Campo Azul, 13 de setembro de 2040
Netos queridos, espero não vos maçar, se insistir no reforço da observância do pensamento de Anísio Teixeira para a educação. Esse mestre insigne afirmava ser dispensável o “transporte escolar” que, nas primeiras décadas deste século foi sacrifício para as crianças e fonte de desperdício. Muitos milhões de reais eram desperdiçados, para deslocar alunos do seu lugar de origem para dentro de prédios a que chamavam “escola”. Anísio aconselhava a “fazer escolas nas proximidades das áreas residenciais, para que as crianças não precisassem andar muito para alcançá-las e para que os pais não ficassem preocupados com o trânsito de veículos (pois não teria tráfego de veículos entre o caminho da residência e da escola), obedecendo a uma distribuição equitativa e equidistante.
Esses e outros anseios se materializam na proposta (teoricamente) assumida pela secretaria, no enunciado de princípios, como o da Integralidade:
“Propõe-se que cada Escola de Educação Integral, ao elaborar seu projeto político-pedagógico, repense a formação dos estudantes de forma plena, crítica e cidadã, reorganizando os tempos escolares e inserindo, por meio de práticas fundamentadas pela pedagogia histórico-crítica, espaços e tempos de aprendizagens, com vistas a garantir o princípio da integralidade”.
Ousei questionar: cadê as práticas fundadas na “pedagogia histórico-crítica”? Não as havia.
Outro princípio era (teoricamente) enunciado, o da Transversalidade:
“A ampliação do tempo de permanência do aluno na escola deve garantir uma Educação Integral, que pressupõe a aceitação de muitas formas de ensinar e aprender, considerando os diversos conhecimentos que os estudantes trazem de fora da escola. A transversalidade só faz sentido dentro de uma concepção interdisciplinar de conhecimento, vinculando a aprendizagem aos interesses e aos problemas reais dos estudantes e da comunidade”.
Mas, cadê as “muitas formas de ensinar e aprender”, se única forma de ensinar imposta pela secretaria era a aula?

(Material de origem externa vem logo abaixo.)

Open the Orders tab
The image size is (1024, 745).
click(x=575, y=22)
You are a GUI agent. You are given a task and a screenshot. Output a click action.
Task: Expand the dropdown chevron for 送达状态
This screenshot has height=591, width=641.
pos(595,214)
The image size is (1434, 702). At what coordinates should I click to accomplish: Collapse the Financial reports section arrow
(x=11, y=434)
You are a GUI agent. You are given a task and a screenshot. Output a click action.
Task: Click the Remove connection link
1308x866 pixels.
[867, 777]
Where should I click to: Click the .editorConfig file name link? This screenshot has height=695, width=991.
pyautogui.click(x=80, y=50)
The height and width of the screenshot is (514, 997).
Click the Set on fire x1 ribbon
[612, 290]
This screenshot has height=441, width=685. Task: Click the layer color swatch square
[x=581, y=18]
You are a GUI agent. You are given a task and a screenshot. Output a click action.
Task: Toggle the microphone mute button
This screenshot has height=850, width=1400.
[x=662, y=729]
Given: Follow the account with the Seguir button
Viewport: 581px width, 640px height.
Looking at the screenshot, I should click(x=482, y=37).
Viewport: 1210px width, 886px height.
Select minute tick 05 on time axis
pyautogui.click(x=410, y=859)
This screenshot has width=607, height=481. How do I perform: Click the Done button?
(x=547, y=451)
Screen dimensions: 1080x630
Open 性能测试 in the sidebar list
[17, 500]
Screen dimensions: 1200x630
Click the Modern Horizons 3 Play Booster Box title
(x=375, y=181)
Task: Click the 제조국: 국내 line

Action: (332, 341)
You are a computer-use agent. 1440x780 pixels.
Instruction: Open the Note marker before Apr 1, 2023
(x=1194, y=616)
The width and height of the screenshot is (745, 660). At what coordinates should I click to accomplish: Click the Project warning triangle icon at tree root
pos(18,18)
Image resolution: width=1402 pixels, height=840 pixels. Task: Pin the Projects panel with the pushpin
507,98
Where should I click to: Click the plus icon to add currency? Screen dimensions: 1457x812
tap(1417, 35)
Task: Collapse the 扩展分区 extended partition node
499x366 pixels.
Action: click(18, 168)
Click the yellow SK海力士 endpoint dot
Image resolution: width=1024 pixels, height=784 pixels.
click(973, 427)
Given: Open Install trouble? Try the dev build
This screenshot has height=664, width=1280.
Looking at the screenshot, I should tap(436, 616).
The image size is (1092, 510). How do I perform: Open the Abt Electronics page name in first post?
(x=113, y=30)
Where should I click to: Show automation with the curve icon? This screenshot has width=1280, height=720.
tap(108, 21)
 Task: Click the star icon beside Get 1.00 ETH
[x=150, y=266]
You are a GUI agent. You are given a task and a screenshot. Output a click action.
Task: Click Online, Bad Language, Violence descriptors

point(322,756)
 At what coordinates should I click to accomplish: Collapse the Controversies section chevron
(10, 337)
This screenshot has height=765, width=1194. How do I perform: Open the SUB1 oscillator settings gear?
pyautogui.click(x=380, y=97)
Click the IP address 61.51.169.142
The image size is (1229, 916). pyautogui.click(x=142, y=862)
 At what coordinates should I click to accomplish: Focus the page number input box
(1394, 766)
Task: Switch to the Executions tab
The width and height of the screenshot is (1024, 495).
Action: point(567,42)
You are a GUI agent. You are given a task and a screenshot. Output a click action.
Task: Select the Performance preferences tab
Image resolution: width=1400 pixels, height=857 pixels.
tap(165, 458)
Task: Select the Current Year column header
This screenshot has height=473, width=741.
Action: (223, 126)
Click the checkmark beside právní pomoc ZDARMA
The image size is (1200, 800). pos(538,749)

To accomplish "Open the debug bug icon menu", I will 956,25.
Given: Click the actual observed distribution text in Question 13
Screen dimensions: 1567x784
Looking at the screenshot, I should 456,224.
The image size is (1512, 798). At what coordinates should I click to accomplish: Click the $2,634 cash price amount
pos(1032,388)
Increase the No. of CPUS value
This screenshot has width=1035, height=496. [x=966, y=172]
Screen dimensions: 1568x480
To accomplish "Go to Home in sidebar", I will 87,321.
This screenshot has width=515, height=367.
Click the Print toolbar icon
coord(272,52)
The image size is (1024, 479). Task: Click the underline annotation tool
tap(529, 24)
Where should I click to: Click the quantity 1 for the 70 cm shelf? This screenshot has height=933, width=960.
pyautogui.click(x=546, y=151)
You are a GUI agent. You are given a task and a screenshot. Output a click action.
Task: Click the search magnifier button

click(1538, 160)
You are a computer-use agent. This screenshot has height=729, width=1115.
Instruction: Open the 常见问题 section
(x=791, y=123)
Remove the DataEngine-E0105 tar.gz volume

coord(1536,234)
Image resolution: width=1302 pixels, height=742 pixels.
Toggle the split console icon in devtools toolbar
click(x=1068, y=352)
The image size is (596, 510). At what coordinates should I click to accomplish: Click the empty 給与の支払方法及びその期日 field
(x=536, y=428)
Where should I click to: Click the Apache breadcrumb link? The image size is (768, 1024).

Vejamos outro princípio, o da Gestão Democrática:
“As escolas que buscam a qualidade da educação pública devem investir no diálogo com a comunidade. Na Educação Integral é necessária a transformação da escola num espaço comunitário, legitimando-se os saberes comunitários como sendo do mundo e da vida. Assim, o Projeto Político-Pedagógico implica pensar a escola como um polo de indução de intensas trocas culturais e de afirmação de identidades sociais dos diferentes grupos presentes, com abertura para receber e incorporar saberes próprios da comunidade, resgatando tradições e culturas populares”.
Mas, cadê a “comunidade”, o “diálogo com a comunidade”, a “transformação da escola num espaço comunitário”, se os pais não podiam passar da portaria?
Completando a “análise de conteúdo”, vejamos o que o documento nos dizia sobre Territorialidade:
“Significa desenvolver a educação para além dos muros escolares, entendendo a cidade como um rico laboratório de aprendizagem. Não serão os prédios públicos ou privados que garantirão, de fato, a realização deste Projeto. Ele pode ocorrer em praças, clubes, cinemas, comércio local, teatro, em horários organizados conforme os objetivos de aprendizagem”.
Uma última pergunta:
Se assim rezava o documento basilar da política educacional da secretaria, por que razão a secretaria remetia a “aprendizagem” e a “educação” para dentro das quatro paredes de uma sala de aula?